Structure of the cytoplasmic filament system in freeze-dried whole mounts viewed by HVEM.

Freeze-drying (FD) was used as an alternative to critical point-drying (CPD) for the preparation of whole mounts to study the cytoplasmic filament system in mammalian cultured cells by high voltage electron microscopy (HVEM). Rapid quenching methods such as plunging a grid into liquid propane cooled by LN2 or collision with a clean surface of a copper block cooled to LHe temperature were used to avoid ice crystal formation. For freeze-drying, a special apparatus was built that allowed the specimen to be kept at 145 K for 2-3 days at a vacuum of about 2 X 10(-7) Torr followed by gradual stepwise warming to room temperature. Purified skeletal muscle actin served as a test object for which the structure was known through independent techniques. PtK-1 cells, grown on gold grids and fixed in buffered glutaraldehyde, were used to study the structure of the cytoplasmic filament system. Under conditions that should avoid formation of ice crystals, the structure of actin fibres was as expected on the basis of previous studies, i.e. a tangle of independent uniform filaments about 7 nm thick, Using similar conditions, the cytoplasmic filaments of PtK-1 cells were equally distinct and evenly thick along their length and were usually associated with particles about 10 nm thick.
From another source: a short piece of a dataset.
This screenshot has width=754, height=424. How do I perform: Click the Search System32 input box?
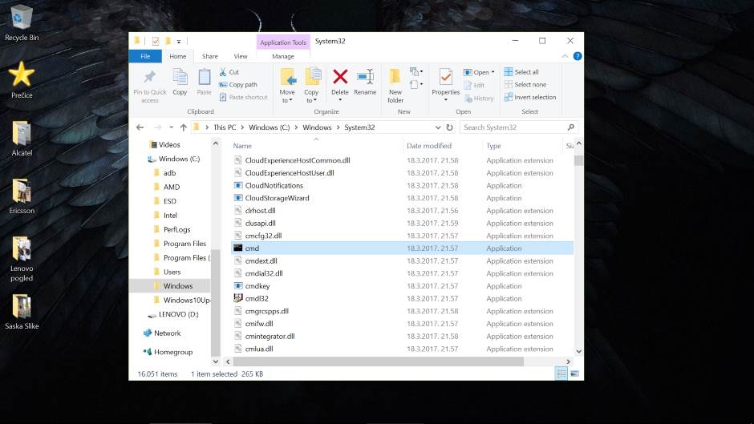click(513, 127)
On the other hand, when the sublimation time at the low temperature was cut short, both purified actin and the cytoplasmic filament system formed a network of tapering filaments devoid of particles, similar to that which has been described as a 'microtrabecular lattice'. We therefore conclude that when this structure is seen in FD preparations, it is probably the result of distortion produced by faulty FD procedure.